Bahauddin Walad ialah seorang ahli hukum dan mempelajari tasawuf yang sanad keilmuannya dari adik Hujjatul Islam Al-Ghazali, yaitu Ahmad Al-Ghazali. Bahauddin Walad mengajarkan banyak hal kepada Maulana Jalaluddin Rumi, seperti tentang fikih dan tasawuf. Ketika ayahnya meninggal, Maulana Jalaluddin Rumi menggantikan posisi ayahnya untuk mengajar di Madrasah di Konya. Sampai pada suatu hari ia bertemu dengan Syamsuddin At-Tabriz. Pertemuan ini sekaligus menjadi babakan baru dalam hidup Maulana Jalaluddin Rumi.
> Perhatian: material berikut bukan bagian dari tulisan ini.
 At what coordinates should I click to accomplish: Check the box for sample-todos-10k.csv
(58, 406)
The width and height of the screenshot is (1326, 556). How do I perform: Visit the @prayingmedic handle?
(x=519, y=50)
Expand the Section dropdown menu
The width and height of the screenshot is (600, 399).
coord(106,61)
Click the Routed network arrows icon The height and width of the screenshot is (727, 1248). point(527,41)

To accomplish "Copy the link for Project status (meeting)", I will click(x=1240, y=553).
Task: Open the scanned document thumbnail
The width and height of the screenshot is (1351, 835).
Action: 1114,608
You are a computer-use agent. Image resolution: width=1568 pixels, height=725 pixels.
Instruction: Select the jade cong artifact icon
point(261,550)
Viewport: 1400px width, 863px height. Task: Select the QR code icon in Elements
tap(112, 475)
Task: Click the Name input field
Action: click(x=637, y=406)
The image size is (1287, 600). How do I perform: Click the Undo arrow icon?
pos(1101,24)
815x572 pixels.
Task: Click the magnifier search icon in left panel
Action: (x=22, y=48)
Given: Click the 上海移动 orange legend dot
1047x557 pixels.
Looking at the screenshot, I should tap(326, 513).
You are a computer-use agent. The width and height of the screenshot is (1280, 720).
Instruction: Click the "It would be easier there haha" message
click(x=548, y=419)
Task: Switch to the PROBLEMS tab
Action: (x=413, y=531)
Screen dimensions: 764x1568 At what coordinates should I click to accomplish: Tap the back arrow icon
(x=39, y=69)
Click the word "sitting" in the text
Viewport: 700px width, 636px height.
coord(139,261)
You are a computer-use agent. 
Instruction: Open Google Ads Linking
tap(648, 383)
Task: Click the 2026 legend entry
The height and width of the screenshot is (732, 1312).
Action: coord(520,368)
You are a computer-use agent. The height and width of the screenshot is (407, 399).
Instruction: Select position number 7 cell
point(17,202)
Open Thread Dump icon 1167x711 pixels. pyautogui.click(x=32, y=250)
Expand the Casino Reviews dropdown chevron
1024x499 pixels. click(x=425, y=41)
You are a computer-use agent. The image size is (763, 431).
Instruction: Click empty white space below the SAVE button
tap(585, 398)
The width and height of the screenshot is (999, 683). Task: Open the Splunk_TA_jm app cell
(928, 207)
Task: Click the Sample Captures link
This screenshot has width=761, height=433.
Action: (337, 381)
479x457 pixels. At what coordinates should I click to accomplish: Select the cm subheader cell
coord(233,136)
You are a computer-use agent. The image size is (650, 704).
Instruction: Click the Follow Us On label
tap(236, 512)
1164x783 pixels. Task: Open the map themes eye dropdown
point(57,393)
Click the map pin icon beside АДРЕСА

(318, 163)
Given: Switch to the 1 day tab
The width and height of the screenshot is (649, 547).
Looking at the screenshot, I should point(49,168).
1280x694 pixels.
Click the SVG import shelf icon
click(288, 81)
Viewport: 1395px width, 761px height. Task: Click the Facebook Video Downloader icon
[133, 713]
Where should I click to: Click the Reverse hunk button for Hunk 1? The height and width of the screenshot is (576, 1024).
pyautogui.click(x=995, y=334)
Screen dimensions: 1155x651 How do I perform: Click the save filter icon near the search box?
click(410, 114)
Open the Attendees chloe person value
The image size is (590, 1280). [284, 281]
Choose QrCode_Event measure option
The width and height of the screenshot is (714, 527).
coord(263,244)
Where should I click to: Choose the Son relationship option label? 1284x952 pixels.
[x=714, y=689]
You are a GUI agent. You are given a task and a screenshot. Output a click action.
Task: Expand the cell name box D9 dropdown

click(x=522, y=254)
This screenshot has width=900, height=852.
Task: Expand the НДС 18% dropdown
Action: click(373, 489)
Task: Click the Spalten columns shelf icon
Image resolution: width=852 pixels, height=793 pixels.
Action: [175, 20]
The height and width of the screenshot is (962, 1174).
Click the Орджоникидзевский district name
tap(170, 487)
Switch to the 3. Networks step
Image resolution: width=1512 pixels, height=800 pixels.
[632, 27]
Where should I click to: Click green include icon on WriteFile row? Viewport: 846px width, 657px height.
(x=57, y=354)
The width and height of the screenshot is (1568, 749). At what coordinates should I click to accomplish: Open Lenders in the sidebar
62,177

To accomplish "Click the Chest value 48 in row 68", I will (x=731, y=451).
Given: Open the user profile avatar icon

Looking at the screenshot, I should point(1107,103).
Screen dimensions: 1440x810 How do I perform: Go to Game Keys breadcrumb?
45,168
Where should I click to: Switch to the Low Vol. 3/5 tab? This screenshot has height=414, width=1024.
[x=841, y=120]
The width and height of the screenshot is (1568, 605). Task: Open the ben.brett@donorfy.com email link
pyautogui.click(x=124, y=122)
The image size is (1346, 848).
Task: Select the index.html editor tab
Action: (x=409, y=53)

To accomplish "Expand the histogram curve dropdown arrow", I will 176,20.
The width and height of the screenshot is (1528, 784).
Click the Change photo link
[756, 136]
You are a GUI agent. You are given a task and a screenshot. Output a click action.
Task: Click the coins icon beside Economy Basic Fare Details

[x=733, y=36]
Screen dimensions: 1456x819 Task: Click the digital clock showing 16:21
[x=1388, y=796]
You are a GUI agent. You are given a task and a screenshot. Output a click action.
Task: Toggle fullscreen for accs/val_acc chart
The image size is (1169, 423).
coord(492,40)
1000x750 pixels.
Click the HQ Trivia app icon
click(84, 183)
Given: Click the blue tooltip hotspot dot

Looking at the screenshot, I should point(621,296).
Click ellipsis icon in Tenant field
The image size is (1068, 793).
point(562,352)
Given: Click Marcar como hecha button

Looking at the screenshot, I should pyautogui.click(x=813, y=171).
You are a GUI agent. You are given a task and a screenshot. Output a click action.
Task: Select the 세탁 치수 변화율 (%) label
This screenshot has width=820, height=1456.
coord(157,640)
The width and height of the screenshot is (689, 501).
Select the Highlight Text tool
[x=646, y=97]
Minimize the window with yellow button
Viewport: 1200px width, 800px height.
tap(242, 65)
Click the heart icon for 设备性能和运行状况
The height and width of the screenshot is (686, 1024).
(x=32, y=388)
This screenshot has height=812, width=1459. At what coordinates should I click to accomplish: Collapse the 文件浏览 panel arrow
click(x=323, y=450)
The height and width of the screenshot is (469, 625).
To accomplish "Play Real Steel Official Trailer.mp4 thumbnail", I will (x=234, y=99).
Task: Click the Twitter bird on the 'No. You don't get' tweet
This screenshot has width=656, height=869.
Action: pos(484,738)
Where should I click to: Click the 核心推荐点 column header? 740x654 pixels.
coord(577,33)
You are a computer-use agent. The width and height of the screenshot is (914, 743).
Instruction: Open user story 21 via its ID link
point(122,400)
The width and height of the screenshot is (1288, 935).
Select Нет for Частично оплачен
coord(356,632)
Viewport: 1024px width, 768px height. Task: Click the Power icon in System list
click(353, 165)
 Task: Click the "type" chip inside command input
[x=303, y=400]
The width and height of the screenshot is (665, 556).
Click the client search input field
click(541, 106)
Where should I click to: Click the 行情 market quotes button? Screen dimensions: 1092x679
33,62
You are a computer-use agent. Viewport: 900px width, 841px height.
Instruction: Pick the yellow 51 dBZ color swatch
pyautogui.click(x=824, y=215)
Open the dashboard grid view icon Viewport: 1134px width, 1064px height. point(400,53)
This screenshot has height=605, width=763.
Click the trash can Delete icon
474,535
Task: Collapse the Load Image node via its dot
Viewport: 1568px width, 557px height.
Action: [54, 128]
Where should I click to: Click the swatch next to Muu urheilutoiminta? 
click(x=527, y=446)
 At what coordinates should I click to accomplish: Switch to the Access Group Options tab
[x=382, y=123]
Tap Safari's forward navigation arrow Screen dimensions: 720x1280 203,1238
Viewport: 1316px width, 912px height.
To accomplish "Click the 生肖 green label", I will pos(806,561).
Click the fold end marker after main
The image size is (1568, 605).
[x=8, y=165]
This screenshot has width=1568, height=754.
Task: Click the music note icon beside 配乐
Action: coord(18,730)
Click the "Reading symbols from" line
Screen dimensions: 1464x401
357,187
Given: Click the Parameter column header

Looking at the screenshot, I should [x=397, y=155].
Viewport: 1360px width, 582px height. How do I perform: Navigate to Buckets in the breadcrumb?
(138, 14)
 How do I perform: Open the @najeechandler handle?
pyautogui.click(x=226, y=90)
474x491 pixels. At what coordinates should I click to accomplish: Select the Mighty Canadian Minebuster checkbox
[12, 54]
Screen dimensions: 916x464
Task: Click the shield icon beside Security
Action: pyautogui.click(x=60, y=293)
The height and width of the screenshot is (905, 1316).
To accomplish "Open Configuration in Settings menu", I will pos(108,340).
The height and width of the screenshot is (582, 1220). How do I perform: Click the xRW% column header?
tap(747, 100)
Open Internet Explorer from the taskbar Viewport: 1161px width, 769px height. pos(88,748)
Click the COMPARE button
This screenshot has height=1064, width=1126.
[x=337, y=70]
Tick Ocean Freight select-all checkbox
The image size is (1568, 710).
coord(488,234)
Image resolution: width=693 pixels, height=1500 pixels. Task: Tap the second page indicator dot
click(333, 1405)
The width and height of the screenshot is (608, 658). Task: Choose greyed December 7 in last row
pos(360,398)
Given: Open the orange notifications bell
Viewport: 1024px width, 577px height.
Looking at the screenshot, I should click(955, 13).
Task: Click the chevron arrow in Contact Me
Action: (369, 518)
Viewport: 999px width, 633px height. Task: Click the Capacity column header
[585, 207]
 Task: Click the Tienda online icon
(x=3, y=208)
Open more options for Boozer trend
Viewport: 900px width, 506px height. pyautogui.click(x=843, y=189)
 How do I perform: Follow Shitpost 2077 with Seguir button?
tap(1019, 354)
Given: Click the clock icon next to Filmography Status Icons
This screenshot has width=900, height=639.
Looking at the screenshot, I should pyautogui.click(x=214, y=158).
Syamsuddin At-Tabriz atau yang dikenal dengan Syam Tabriz merupakan sosok misterius. Ada banyak versi cerita mengenai pertemuan Maulana Jalaluddin Rumi dengan Syam Tabriz. Beberapa ada yang mengatakan ketika Maulana Jalaluddin Rumi sedang asyik mengajar muridnya di pagi hari seperti biasanya, kemudian datanglah Syam Tabrizi lantas bertanya pada Rumi tentang apa yang dimaksud dengan riyadah dan ilmu. Mendengar pertanyaan dari Syam Tabriz yang sebelumnya tidak ia kenal malah membuat Maulana Jalaluddin Rumi terkesima.
Ada juga versi lain yang mengisahkan Syam Tabrizi datang ketika Rumi sedang mengajar lantas bertanya, “Siapakah yang lebih agung antara Nabi Muhammad Rasulullah atau Bayazid Bistami sang sufi Persia?” Bayazid sendiri pernah mengatakan Subhani (Mahasuci Aku), dan Rasulullah pernah berdoa kepada Allah “Kami tidak mengenal-Mu seperti seharusnya” (Andriyani, 2017).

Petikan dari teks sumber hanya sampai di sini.